Yang perlu dicatat, meski pemukulan terhadap isteri yang nusyuz boleh dilakukan sesuai kriteria di atas, namun akan lebih baik lagi jika pemukulan itu dihindari. Ini sesuai dengan Sabda Nabi, ”Dan tidak memukul adalah tindakan yang terbaik bagi kamu.” (HR. al-Bukhari)

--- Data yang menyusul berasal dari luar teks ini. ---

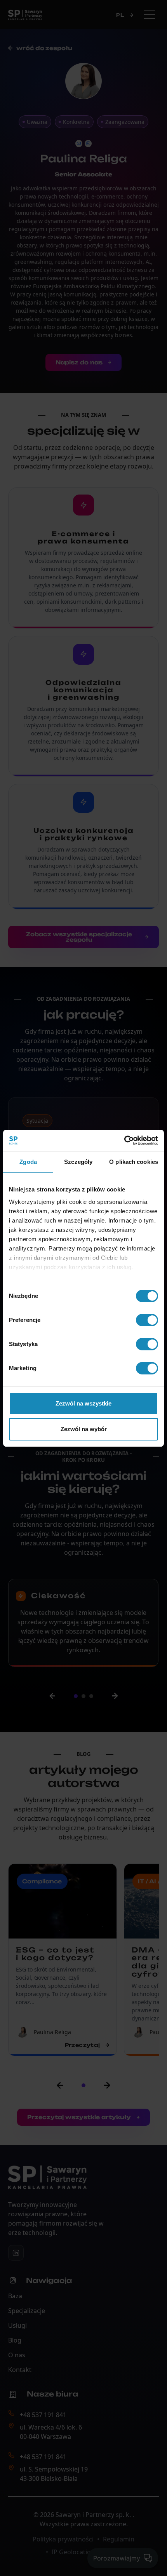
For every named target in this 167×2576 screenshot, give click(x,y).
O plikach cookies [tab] (133, 1161)
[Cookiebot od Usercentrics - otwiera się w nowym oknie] (124, 1141)
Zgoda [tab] (28, 1161)
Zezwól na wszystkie (83, 1403)
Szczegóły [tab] (78, 1161)
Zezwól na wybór (84, 1429)
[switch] (147, 1320)
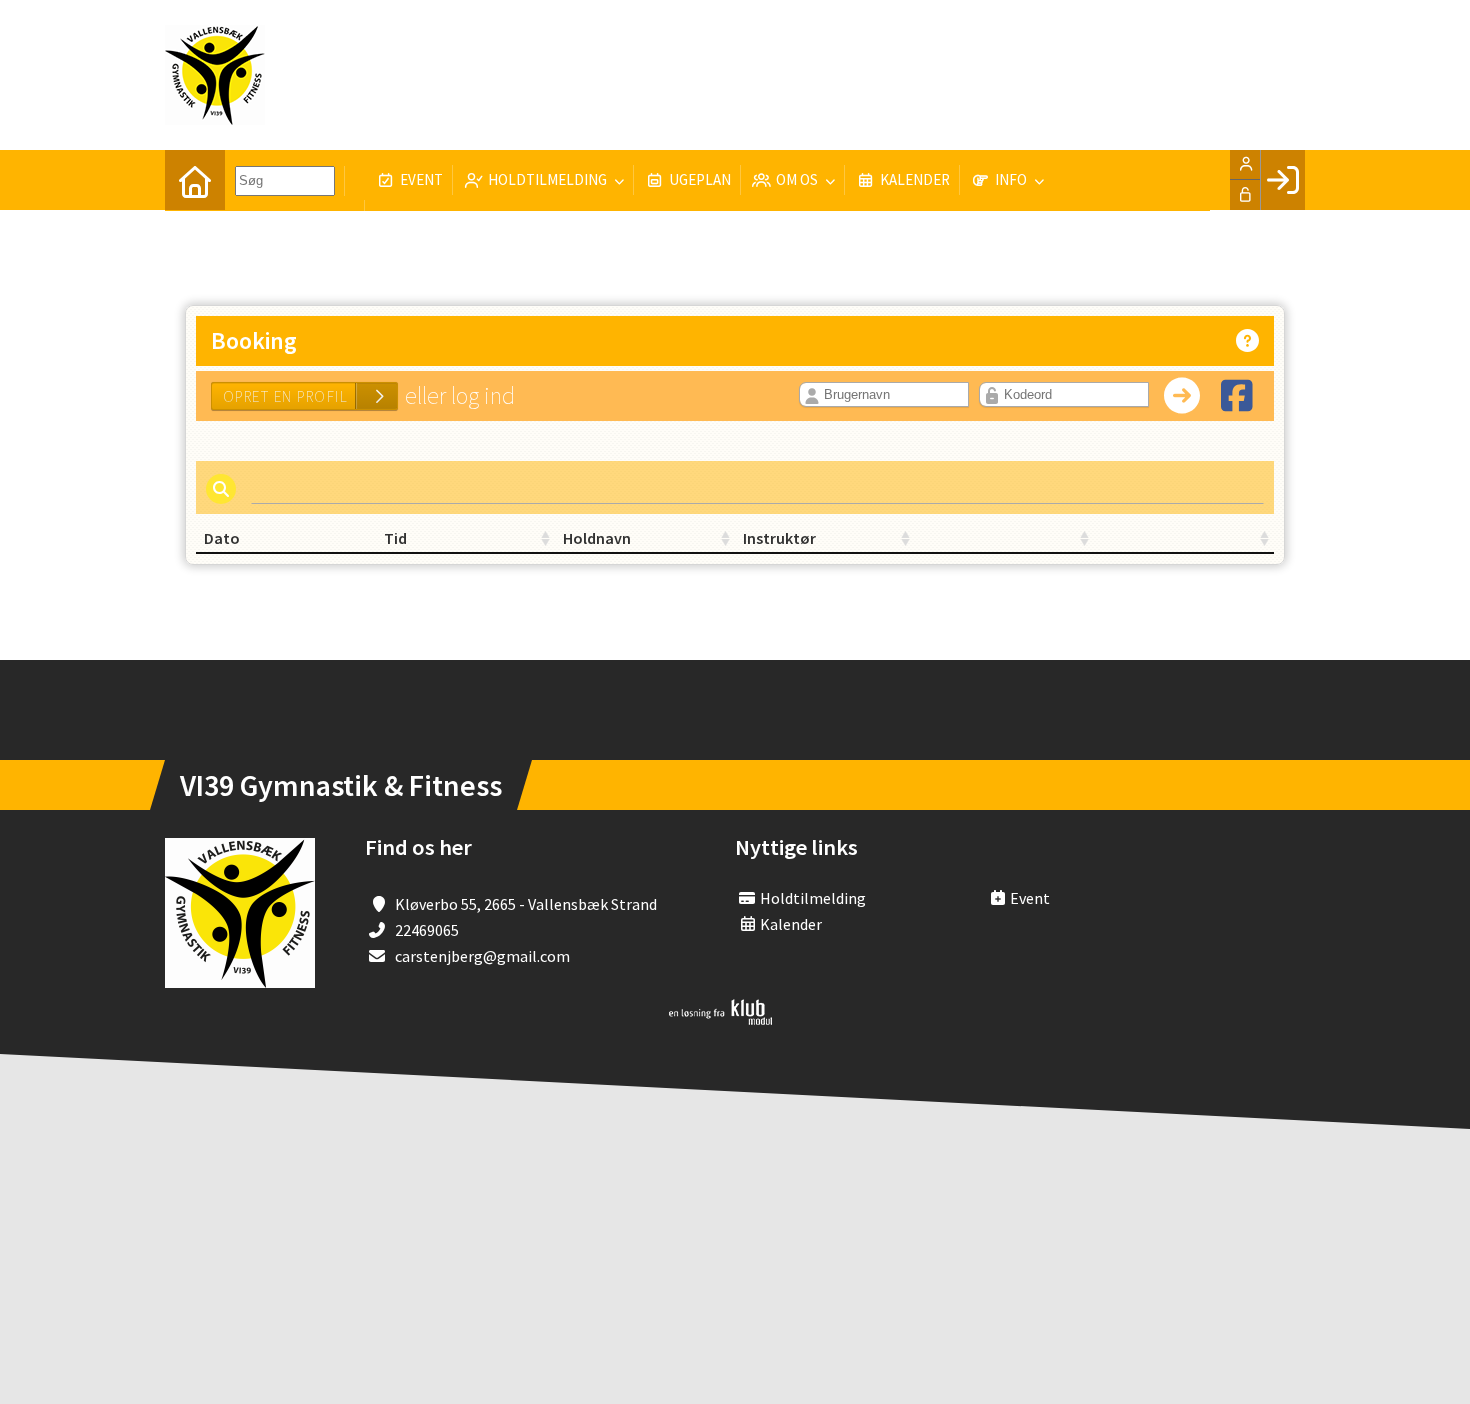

4.      mengutus juru damai. Tahapan ini sebetulnya merupakan salah satu langkah untuk mengatasi syiqaaq, bukan sekedar nusyuz. Syiqaaq sendiri secara umum dapat dimengerti sebagai ”perselisihan yang tajam dan mengarah pada perceraian”, yaitu kondisi ketegangan yang biasanya merupakan kelanjutan dari nusyuz yang tidak tertanggulangi.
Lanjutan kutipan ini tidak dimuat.